## Data for the task
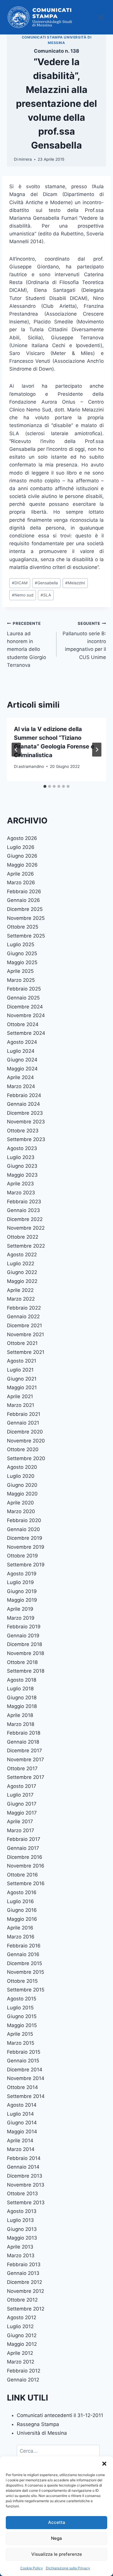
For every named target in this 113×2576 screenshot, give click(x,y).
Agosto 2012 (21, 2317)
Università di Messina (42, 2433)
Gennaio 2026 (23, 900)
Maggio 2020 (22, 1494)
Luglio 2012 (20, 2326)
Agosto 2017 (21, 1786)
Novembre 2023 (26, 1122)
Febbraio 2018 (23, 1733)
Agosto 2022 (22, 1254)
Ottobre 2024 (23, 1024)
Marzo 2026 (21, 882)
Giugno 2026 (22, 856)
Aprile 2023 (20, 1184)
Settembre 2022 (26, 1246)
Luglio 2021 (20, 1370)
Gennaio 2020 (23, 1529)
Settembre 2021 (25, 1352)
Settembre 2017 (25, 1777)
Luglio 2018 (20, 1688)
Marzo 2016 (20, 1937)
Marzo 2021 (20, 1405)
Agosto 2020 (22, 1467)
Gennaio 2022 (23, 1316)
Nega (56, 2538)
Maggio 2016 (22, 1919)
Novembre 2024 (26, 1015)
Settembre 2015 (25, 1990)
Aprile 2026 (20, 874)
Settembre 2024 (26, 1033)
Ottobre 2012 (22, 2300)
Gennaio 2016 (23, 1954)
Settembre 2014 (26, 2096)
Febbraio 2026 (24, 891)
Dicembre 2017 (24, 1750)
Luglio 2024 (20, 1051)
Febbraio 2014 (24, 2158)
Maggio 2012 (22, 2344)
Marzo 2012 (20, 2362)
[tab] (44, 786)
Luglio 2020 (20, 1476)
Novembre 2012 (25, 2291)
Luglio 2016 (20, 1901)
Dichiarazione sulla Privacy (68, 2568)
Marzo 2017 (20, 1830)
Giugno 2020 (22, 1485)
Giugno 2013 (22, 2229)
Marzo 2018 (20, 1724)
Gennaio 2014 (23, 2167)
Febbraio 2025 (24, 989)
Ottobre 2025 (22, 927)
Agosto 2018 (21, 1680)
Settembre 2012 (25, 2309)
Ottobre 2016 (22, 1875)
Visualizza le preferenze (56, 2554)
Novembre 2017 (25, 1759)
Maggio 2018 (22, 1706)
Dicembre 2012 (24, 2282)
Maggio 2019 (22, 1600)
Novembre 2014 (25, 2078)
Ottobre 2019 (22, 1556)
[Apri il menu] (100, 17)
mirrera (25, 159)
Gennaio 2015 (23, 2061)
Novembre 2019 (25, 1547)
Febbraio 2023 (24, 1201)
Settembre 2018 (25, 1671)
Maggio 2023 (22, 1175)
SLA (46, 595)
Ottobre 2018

## Task statement
Using the material above, transcribe exactly the lines from the line with "Agosto 2012 (21, 2317)" to the line with "Giugno 2020 (22, 1485)"; both count, and nothing else goes in.

## Solution to this problem
Agosto 2012 (21, 2317)
Università di Messina (42, 2433)
Gennaio 2026 (23, 900)
Maggio 2020 (22, 1494)
Luglio 2012 (20, 2326)
Agosto 2017 (21, 1786)
Novembre 2023 (26, 1122)
Febbraio 2018 (23, 1733)
Agosto 2022 (22, 1254)
Ottobre 2024 (23, 1024)
Marzo 2026 (21, 882)
Giugno 2026 (22, 856)
Aprile 2023 (20, 1184)
Settembre 2022 (26, 1246)
Luglio 2021 (20, 1370)
Gennaio 2020 (23, 1529)
Settembre 2021 (25, 1352)
Settembre 2017 (25, 1777)
Luglio 2018 (20, 1688)
Marzo 2016 (20, 1937)
Marzo 2021 (20, 1405)
Agosto 2020 (22, 1467)
Gennaio 2022 (23, 1316)
Nega (56, 2538)
Maggio 2016 (22, 1919)
Novembre 2024 (26, 1015)
Settembre 2015 (25, 1990)
Aprile 2026 (20, 874)
Settembre 2024 (26, 1033)
Ottobre 2012 (22, 2300)
Gennaio 2016 (23, 1954)
Settembre 2014 (26, 2096)
Febbraio 2026 (24, 891)
Dicembre 2017 (24, 1750)
Luglio 2024 (20, 1051)
Febbraio 2014 (24, 2158)
Maggio 2012 (22, 2344)
Marzo 2012 (20, 2362)
[tab] (44, 786)
Luglio 2020 (20, 1476)
Novembre 2012 (25, 2291)
Luglio 2016 (20, 1901)
Dichiarazione sulla Privacy (68, 2568)
Marzo 2017 (20, 1830)
Giugno 2020 (22, 1485)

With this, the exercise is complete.